He who can be detached
June 14, 2013 Comments Off on He who can be detached
He who can be detached enough to keep his eyes open to all those whom circumstances have placed about him, and see in what way he can be of help to them, he it is who becomes rich – he inherits the kingdom of God.
Bowl of Saki, June 12, by Hazrat Inayat Khan
Commentary by Pir-o-Murshid Inayat Khan:
Those who are inclined to do kindness in life must not discriminate among the people around them, between those to whom they must be kind and those to whom they need not be kind. However kind and good a person may be to those he likes, to those he wishes to be kind to, he cannot for this be called kind by nature; real kindness is that which gushes out from the heart to the worthy and to the unworthy. … In the Quran it is said, ‘God alone is rich, and everyone on earth is poor.’ Man is poor with his myriad needs, his life’s demands, the wants of his nature; and when one keenly observes life, it seems that the whole world is poverty-stricken, everyone struggling for the self. In this struggle of life, if a man can be considerate enough to keep his eyes open to all around him and see in what way he can be of help to them, he becomes rich; he inherits the kingdom of God.
The soul of the spiritually inclined man is constantly thirsty, looking for something, seeking for something; and when it thinks it has found it, the thing turns out to be different; and so life becomes a continual struggle and disappointment. And the result is that instead of taking interest in all things, a kind of indifference is produced; and yet in the real character of this soul there is no indifference, there is only love.

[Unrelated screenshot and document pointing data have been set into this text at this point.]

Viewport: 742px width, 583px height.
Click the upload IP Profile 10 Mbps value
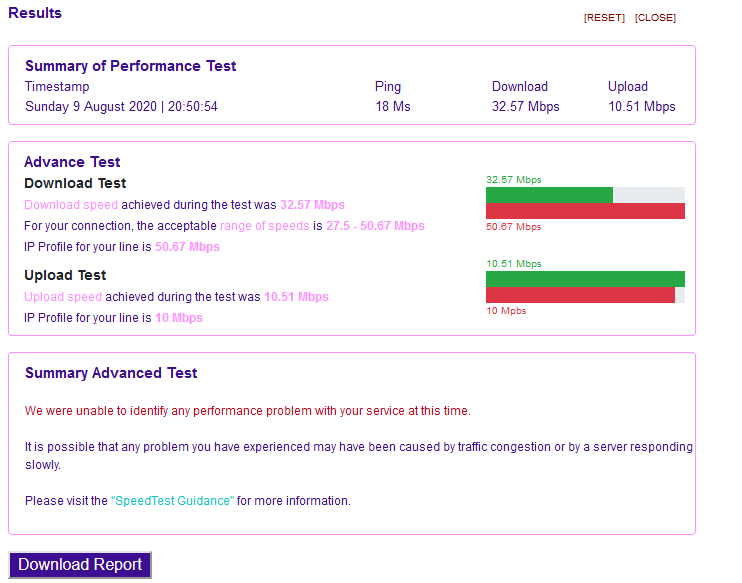pyautogui.click(x=178, y=318)
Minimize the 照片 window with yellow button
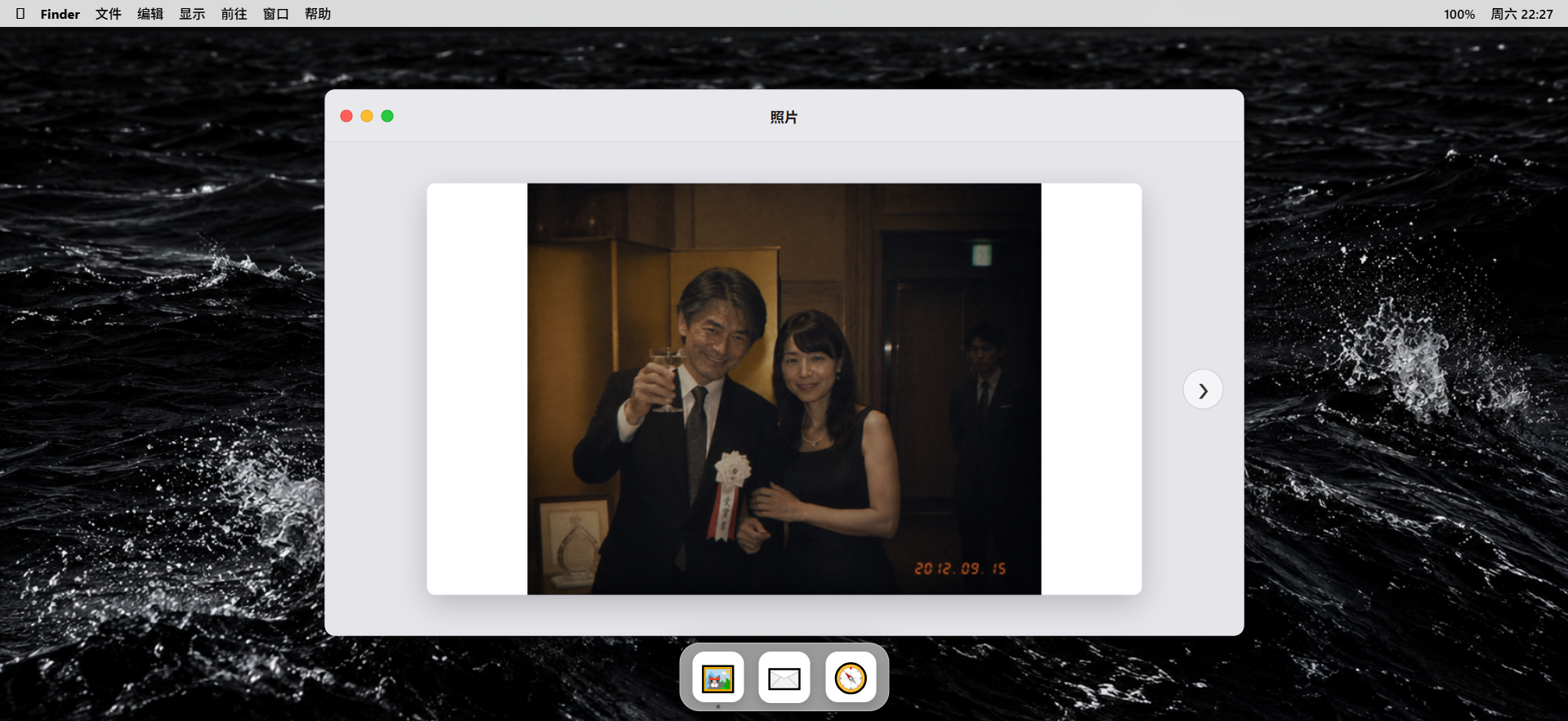 tap(367, 116)
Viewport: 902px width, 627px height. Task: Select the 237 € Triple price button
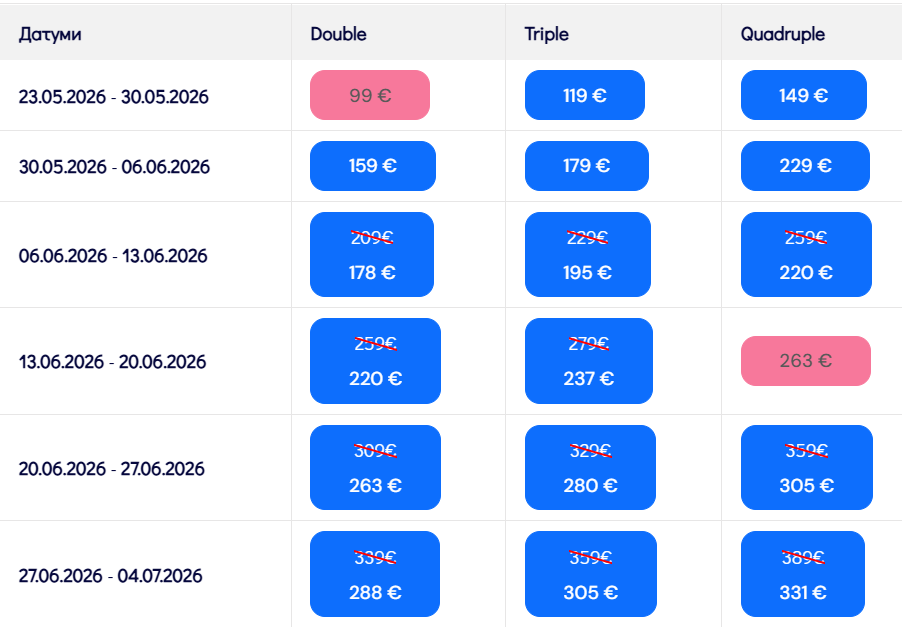(x=588, y=361)
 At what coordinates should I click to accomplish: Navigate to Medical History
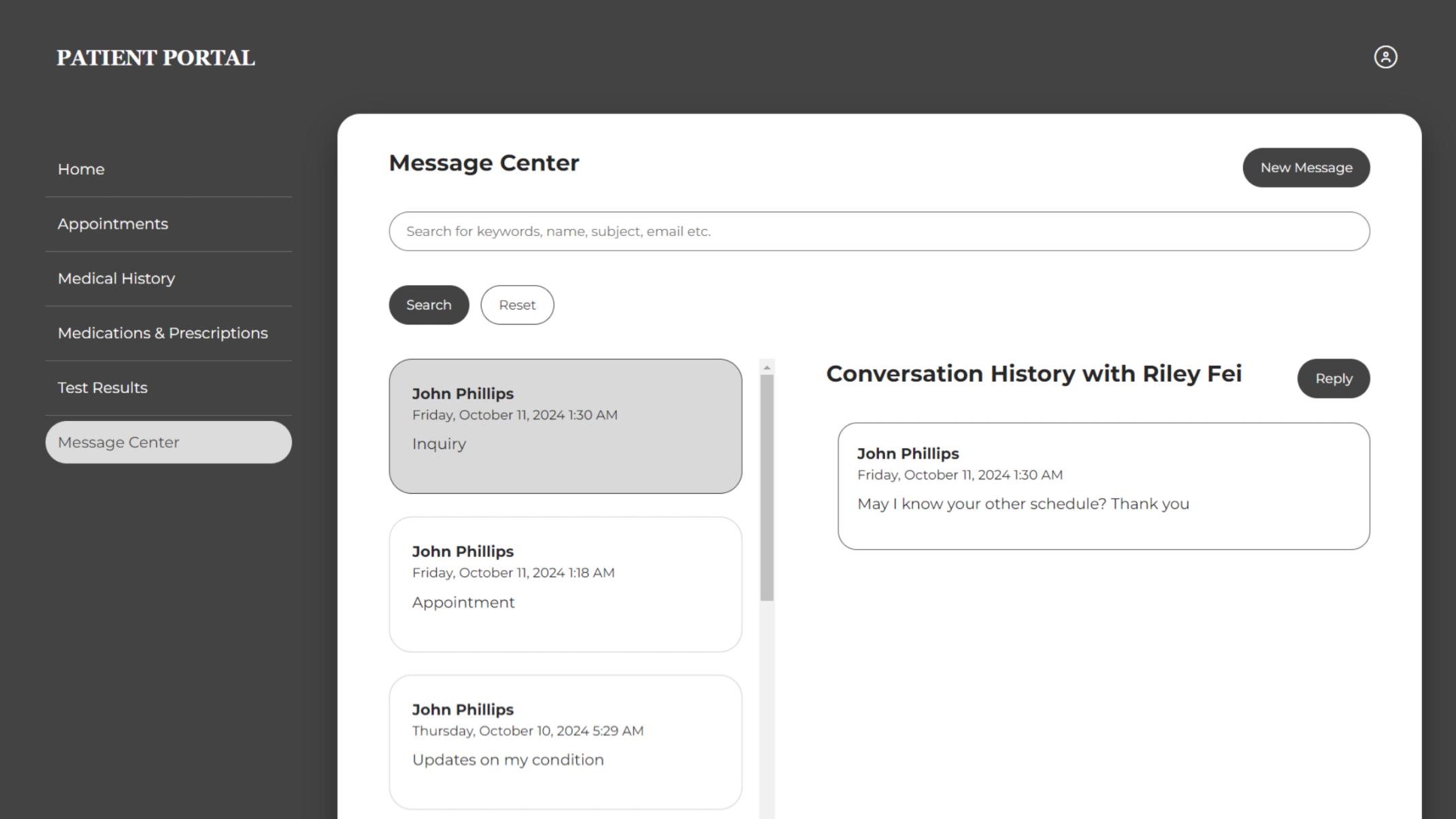(x=116, y=278)
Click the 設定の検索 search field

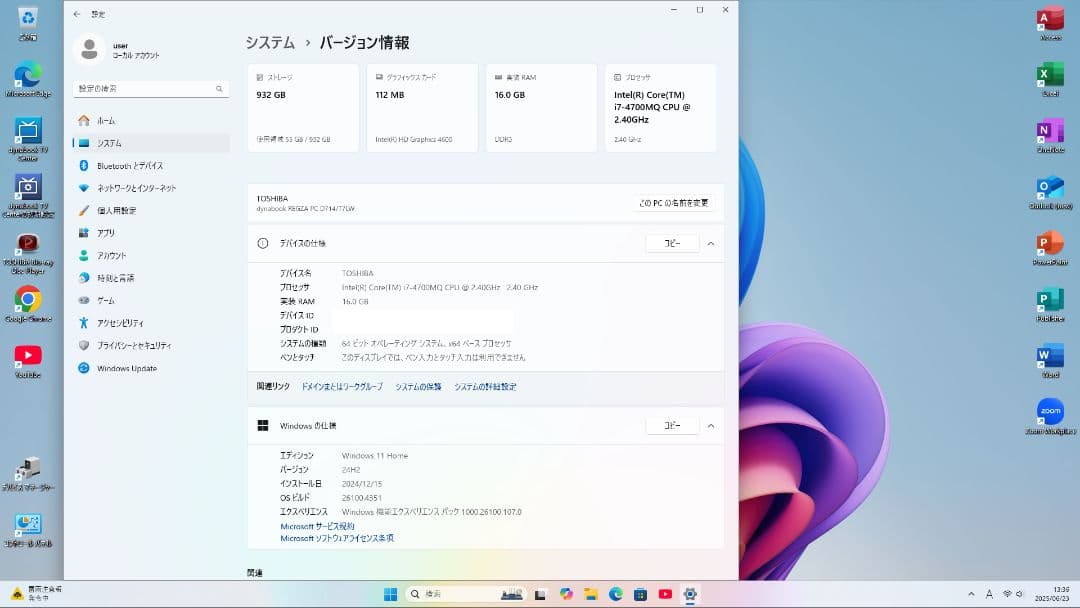[150, 88]
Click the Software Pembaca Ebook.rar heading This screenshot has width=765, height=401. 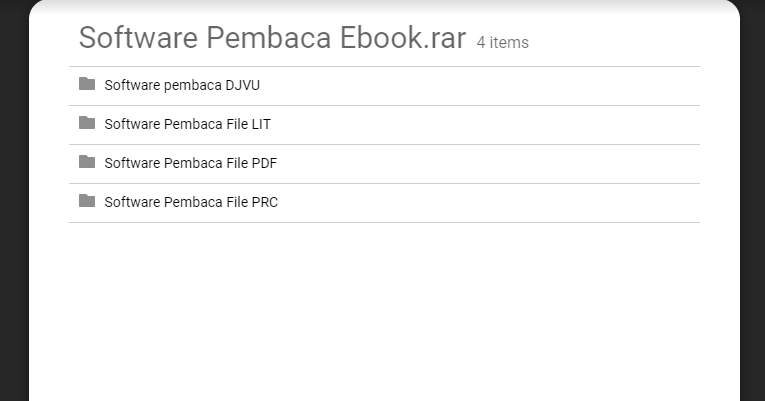pos(272,38)
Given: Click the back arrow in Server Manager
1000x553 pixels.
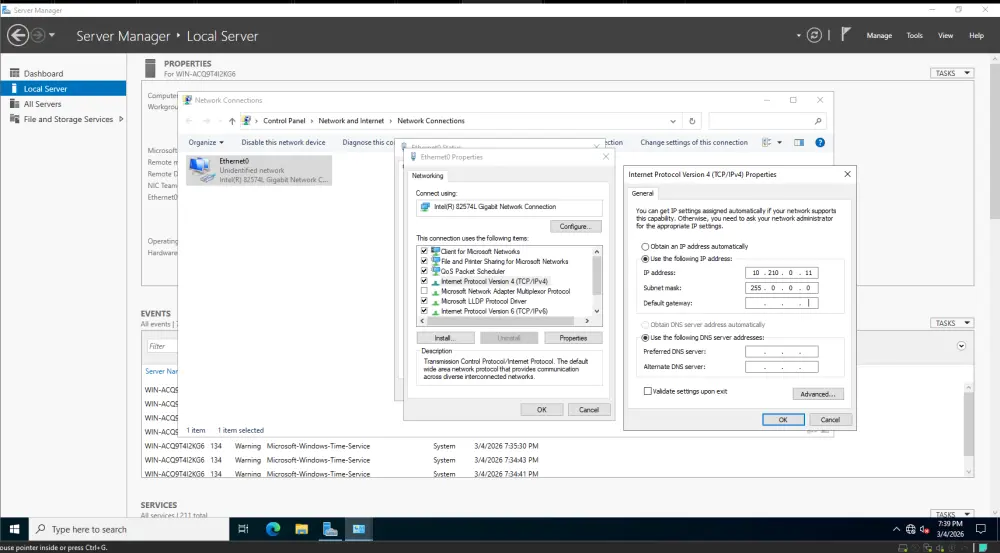Looking at the screenshot, I should tap(17, 35).
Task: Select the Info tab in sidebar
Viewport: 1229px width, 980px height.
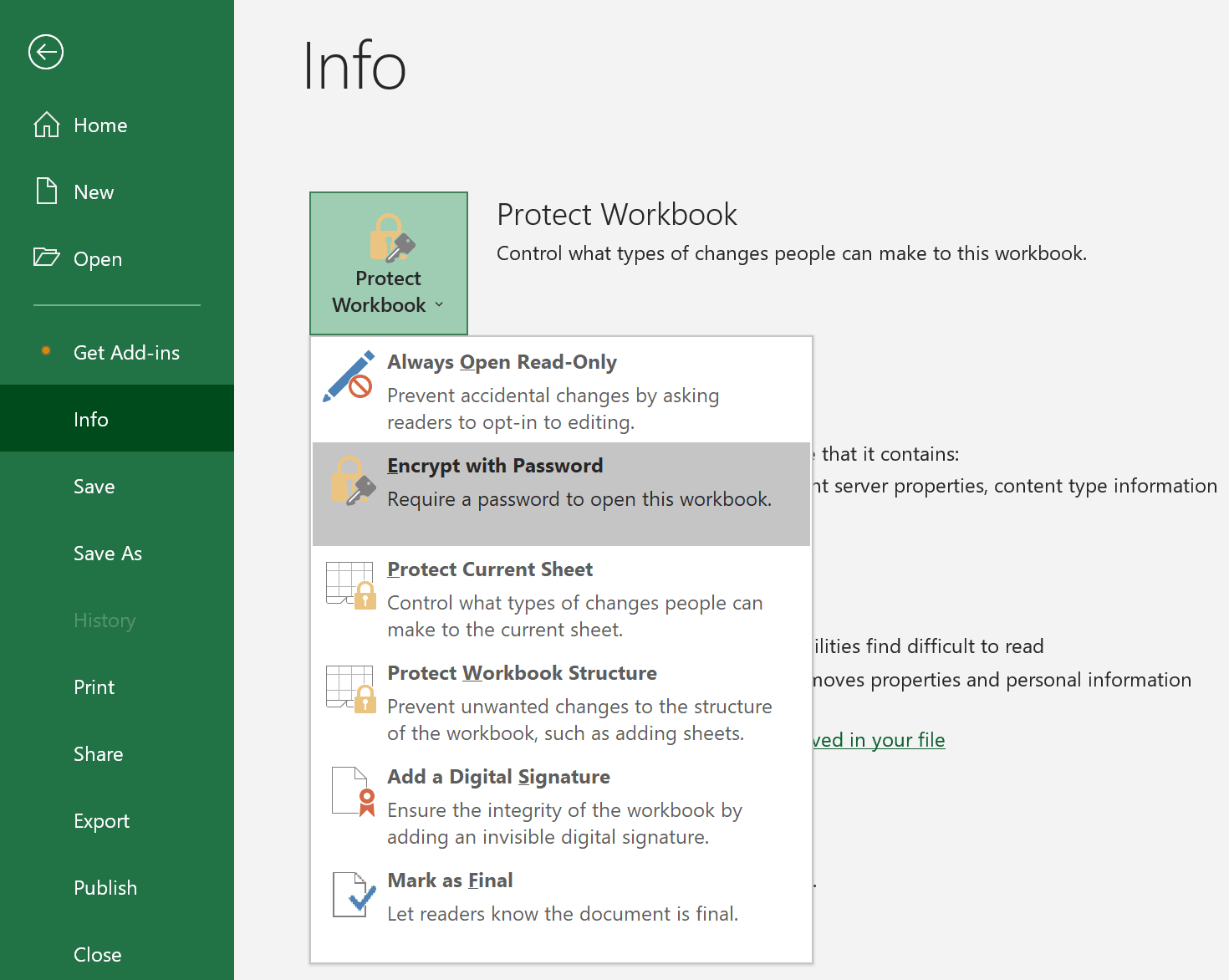Action: pos(91,420)
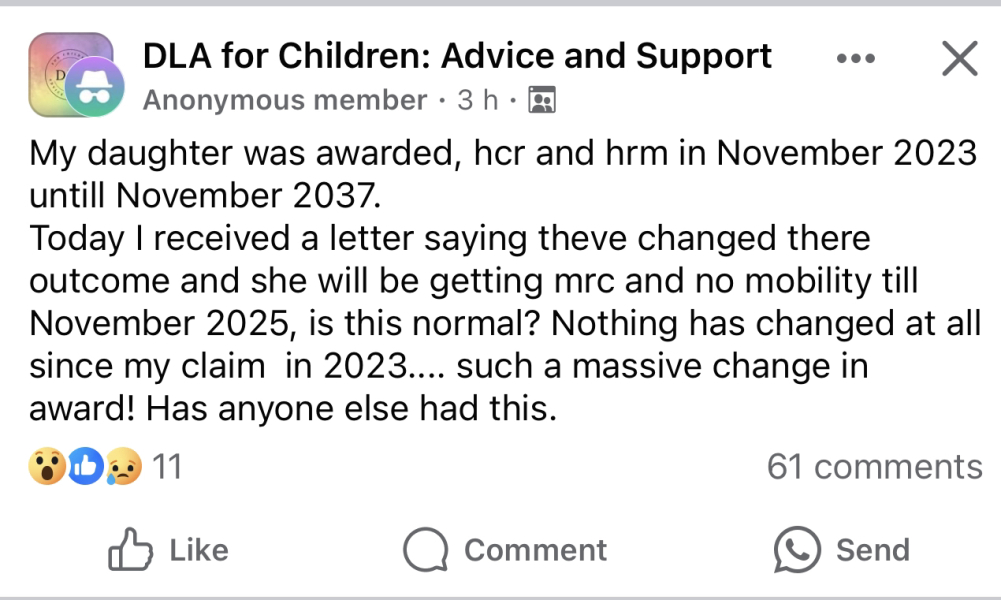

Although life seems to make this soul indifferent, it cannot really become indifferent. It is this state, working through this life, that gives a man a certain feeling, to which only a Hindu word is applicable, no other language having a word which can render this particular meaning so adequately. The Hindus call it Vairagya from which the term Vairagi has come. Vairagi means a person who has become indifferent; and yet indifference is not the word for it. It describes a person who has lost the value in his eyes of all that attracts the human being. It is no more attractive to him; it no more enslaves him. He may still be interested in all things of this life, but is not bound to them. … His connection with people in the world is to serve them, not asking for their service; to love them, not asking for love; to be friends with them, not asking for friendship.
Indifference, however, must be reached after interest has taken its course; before that moment it is a fault. A person without an interest in life becomes exclusive, he becomes disagreeable. Indifference must come after all experience — interest must end in indifference. Man must not take the endless path of interest: the taste of everything in the world becomes flat. Man must realize that all he seeks in the objects he runs after, that all beauty and strength, are in himself, and he must be content to feel them all in himself. This may be called the kiss of the cross: then man’s only principle is love. Vairagya means satisfaction, the feeling that no desire is to be satisfied any more, that nothing on earth is desired. This is a great moment, and then comes that which is the kingdom of God.